Browse and install from the terminal:

npx @makerkit/cli@latest plugins list
npx @makerkit/cli@latest plugins add

Running plugins add with no arguments shows an interactive picker where you can select multiple plugins at once.

What's next

More plugins are coming based on customer requests. If there's an integration you need, let us know on Discord or by email. Every plugin ships with the same one-command install and automated codemod setup.

Frequently Asked Questions

Which kit variants support these plugins?
Honeybadger and Directus work with all three Next.js variants (Supabase, Drizzle, Prisma). Meshes Analytics is currently available for Next.js + Supabase, with Drizzle and Prisma support coming soon. React Router support is also planned.
Can I install multiple plugins at once?
Yes. Run npx @makerkit/cli plugins add honeybadger directus meshes-analytics to install all three in sequence.
Do I need a MakerKit license?
Yes. The plugin registry requires GitHub organization membership, which you get automatically with a MakerKit license.
Can I customize the plugin code after installing?
Absolutely.

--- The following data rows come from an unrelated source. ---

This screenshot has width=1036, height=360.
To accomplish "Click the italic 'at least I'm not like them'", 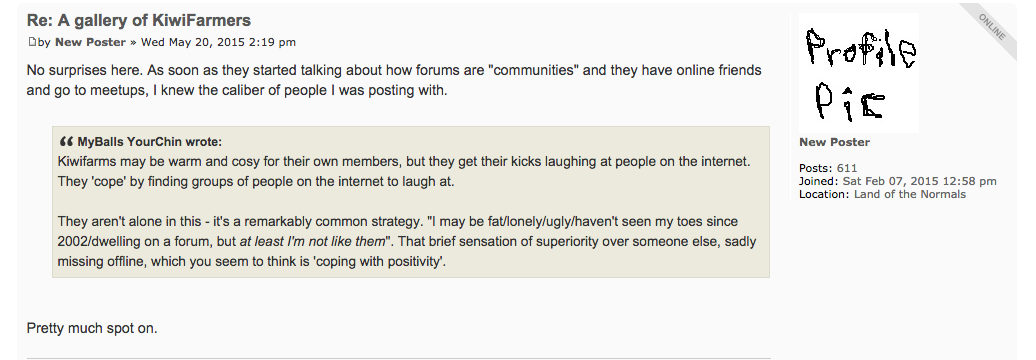I will pos(312,242).
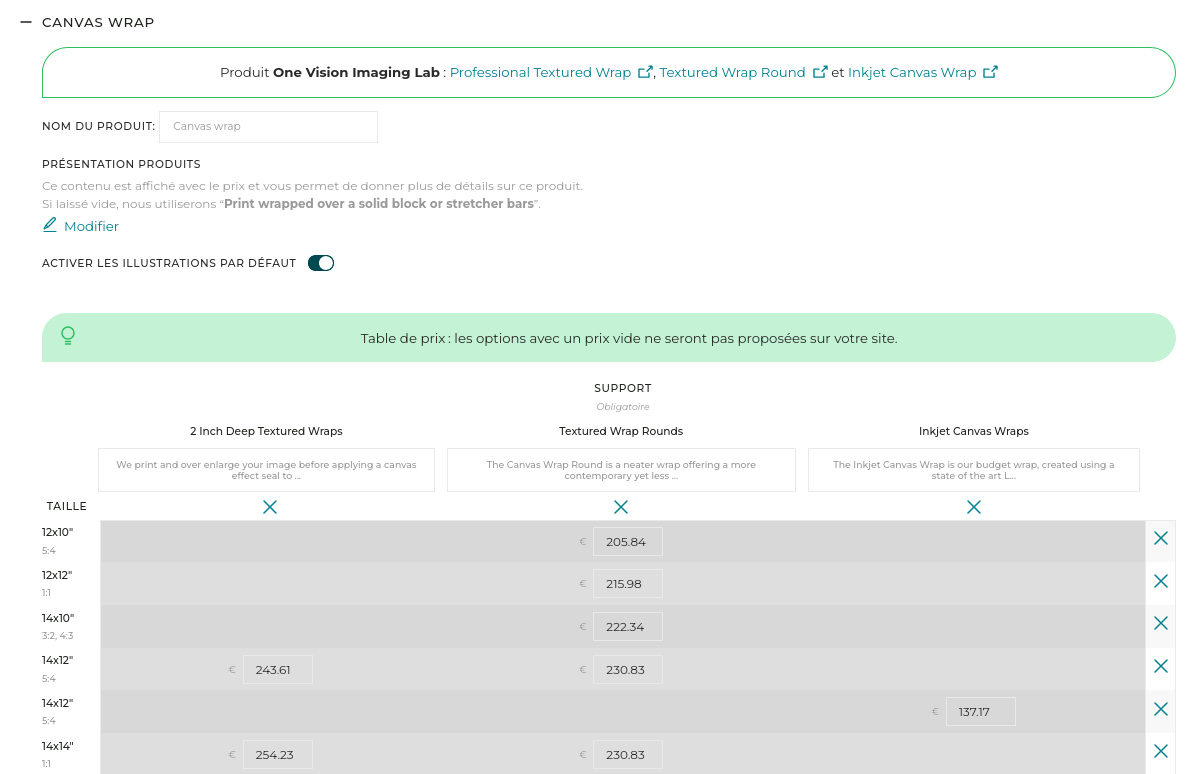The height and width of the screenshot is (774, 1196).
Task: Delete the 12x12" size row
Action: tap(1160, 581)
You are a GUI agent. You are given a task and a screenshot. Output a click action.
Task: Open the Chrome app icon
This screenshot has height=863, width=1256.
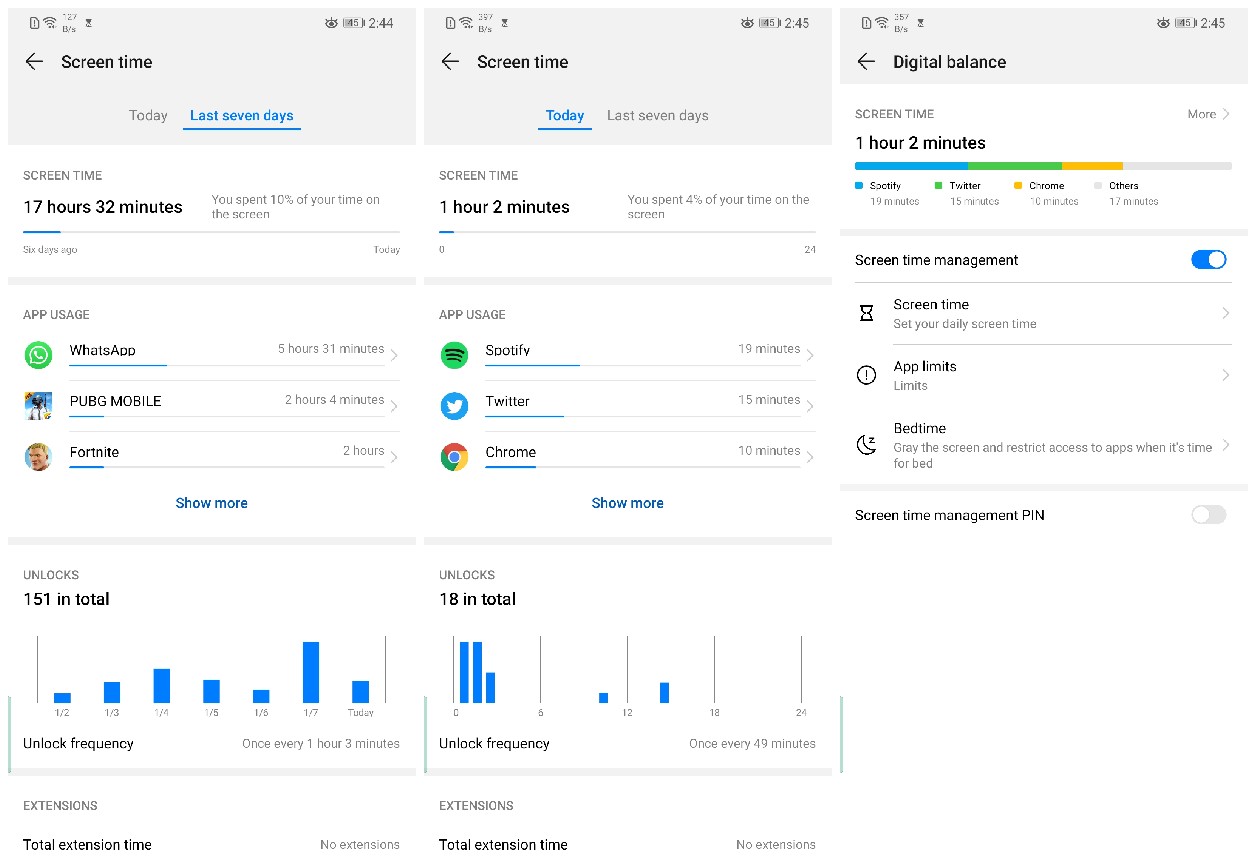454,457
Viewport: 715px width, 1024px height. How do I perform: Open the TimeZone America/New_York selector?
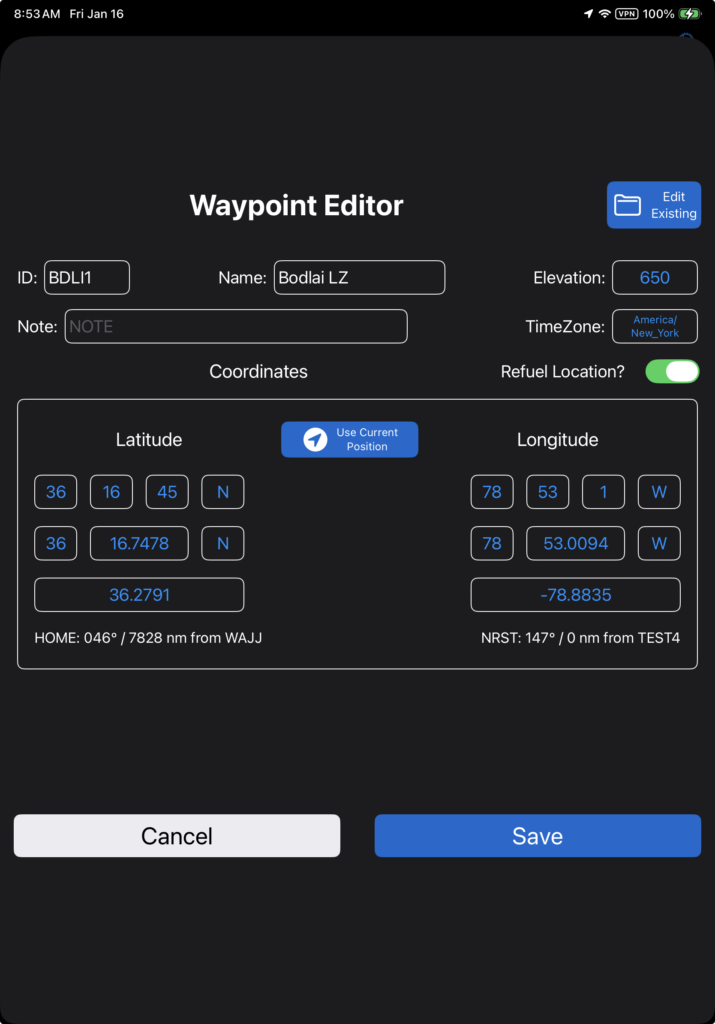(654, 326)
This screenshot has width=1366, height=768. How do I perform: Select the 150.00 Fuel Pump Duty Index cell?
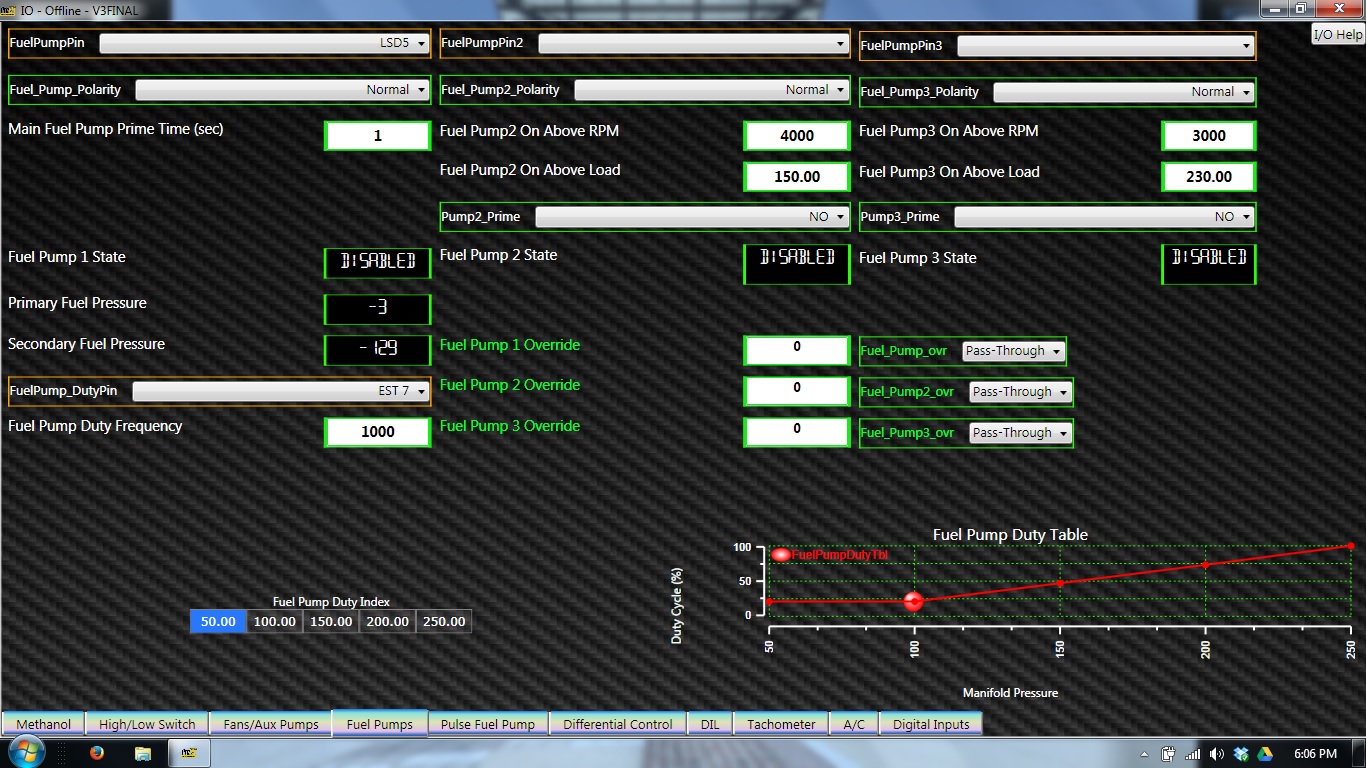pos(330,621)
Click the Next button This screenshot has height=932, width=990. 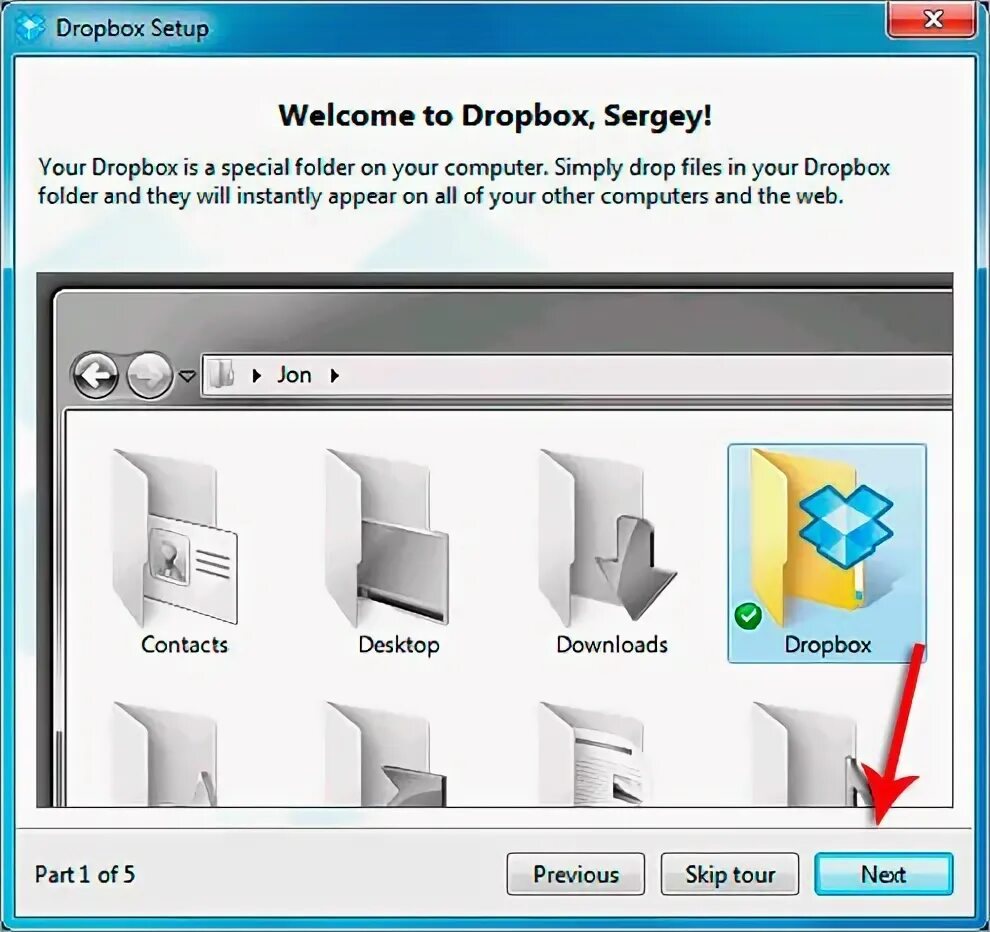coord(883,874)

Plugin code lives in your monorepo under packages/plugins/, not in node_modules. You own it and can modify anything. The CLI's three-way merge means you won't lose customizations when updating.
How do I update these plugins later?
Run npx @makerkit/cli plugins update honeybadger to update a specific plugin, or plugins update to update all. The CLI lists modified files and asks for confirmation before overwriting.